Similarly, a federal appeals court struck down provisions of a North Carolina voter ID law. In fact, the court said the law’s provisions “target African-Americans with almost surgical precision” in an attempt to suppress the black vote.

“The North Carolina ruling tossed out the state’s requirement that voters present photo identification at the polls and restored voters’ ability to register on Election Day, to register before reaching the 18-year-old voting age, and to cast early ballots, provisions the law had fully or partly eliminated.” “The judges noted that Republican leaders had drafted their restrictions on voting only after receiving data indicating that African-Americans would be the voters most significantly affected by them.”

Republican Governor Pat McCrory of North Carolina vowed to take the case to the Supreme Court where the Court deadlocked 4-4, upholding the lower court’s decision.
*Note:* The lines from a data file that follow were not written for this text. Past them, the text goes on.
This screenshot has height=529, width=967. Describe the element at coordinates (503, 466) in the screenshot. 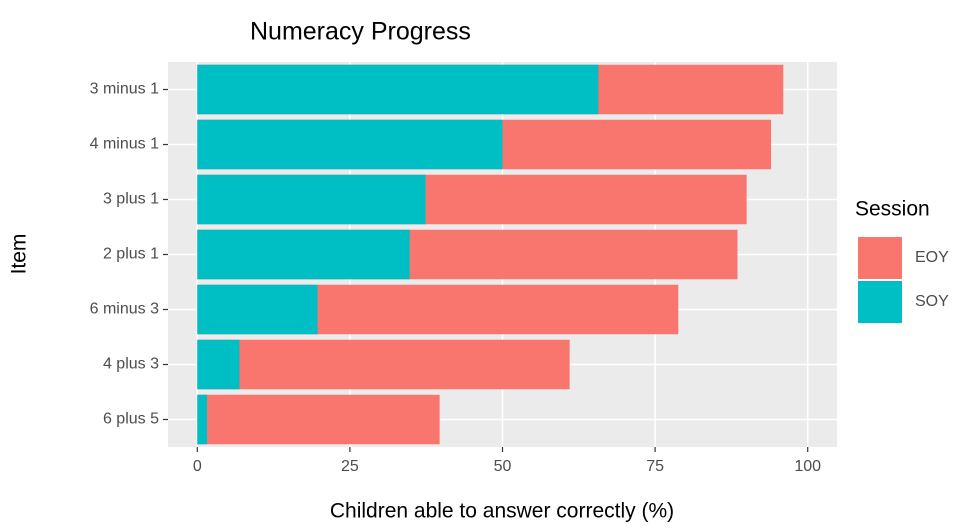

I see `x-tick-label: 50` at that location.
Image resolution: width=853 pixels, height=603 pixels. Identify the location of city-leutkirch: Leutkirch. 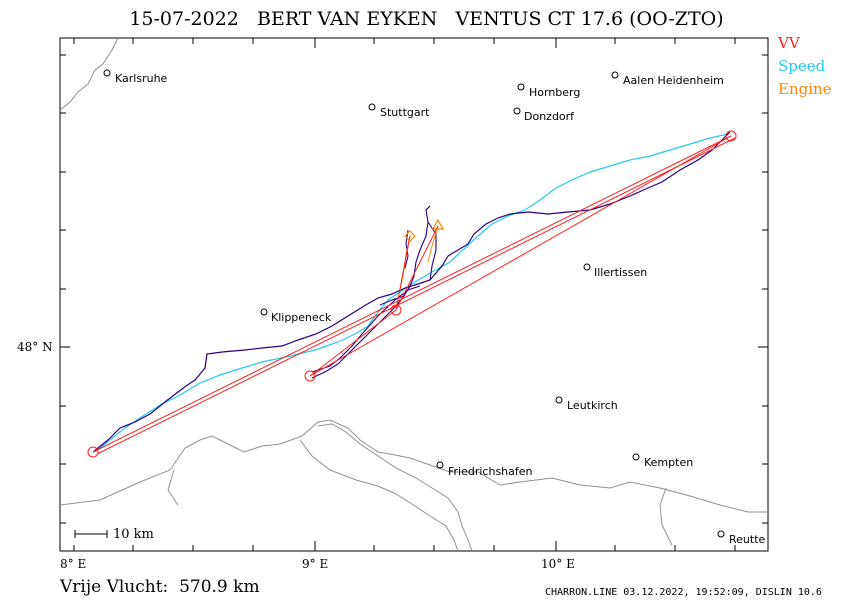
(586, 404).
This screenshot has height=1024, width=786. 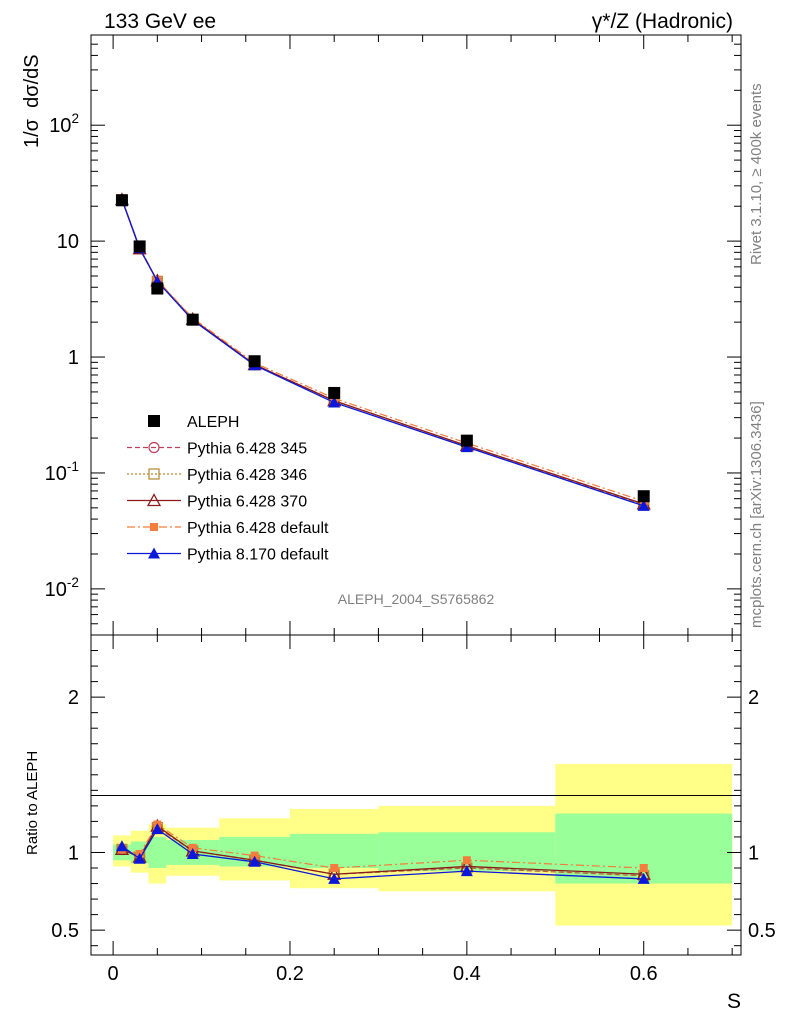 What do you see at coordinates (247, 502) in the screenshot?
I see `legend-label: Pythia 6.428 370` at bounding box center [247, 502].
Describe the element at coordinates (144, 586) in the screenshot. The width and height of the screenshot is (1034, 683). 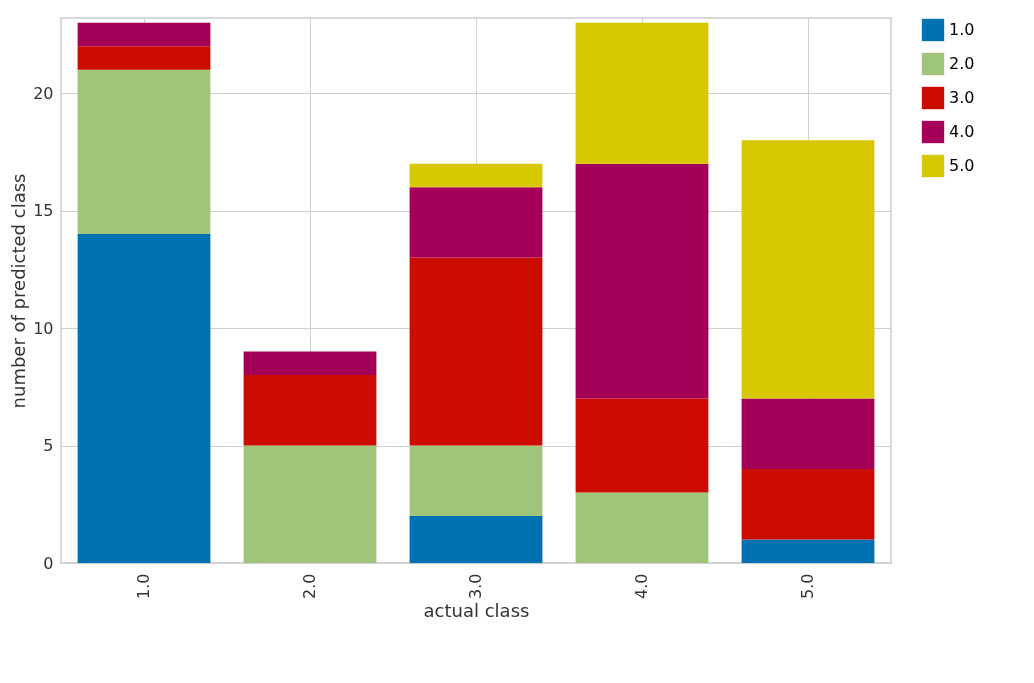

The case gravely illustrates the importance of a Democratic victory in the November election and the concomitant appointment of a liberal justice to the high court.

“A review of these documents shows that North Carolina GOP leaders launched a meticulous and coordinated effort to deter black voters, who overwhelmingly vote for Democrats. The law, created and passed entirely by white legislators, evoked the state’s ugly history of blocking African-Americans from voting - practices that had taken a civil rights movement and extensive federal intervention to stop.”

Unfortunately, Republican state lawmakers are not deterred. Again, according to the Chicago Tribune article:

“When the appellate court restored that week of early voting previously eliminated by HB 589, the judges did not specify what times or places the early voting would take place. Now, Republicans in many counties appear to be using that opening to carry out the intended cuts of HB 589 anyway.” “Soon after, the election board in Wake County - which includes the capital Raleigh - tried a similar move by restricting the restored early voting days to a single location with limited parking.” “And in heavily African-American Lenoir County, Republican election board members are trying to eliminate Sunday voting and evening hours and slash polling sites from four down to one.”

Such efforts to disenfranchise black people have evolved over the decades from literacy tests and direct threats to convoluted voter ID laws putting a more benign face on racism. Still discrimination is discrimination. Thankfully, the federal courts are beginning to recognize that these voter ID laws are a solution to a non-existent problem. When hundreds of thousands are disenfranchised to combat one or two instances of voter fraud surely the cure is much worse than the illness and likely to kill the patient. It is nothing more than a cynical attempt to implement a conservative agenda that is increasingly losing popular support among the voting public.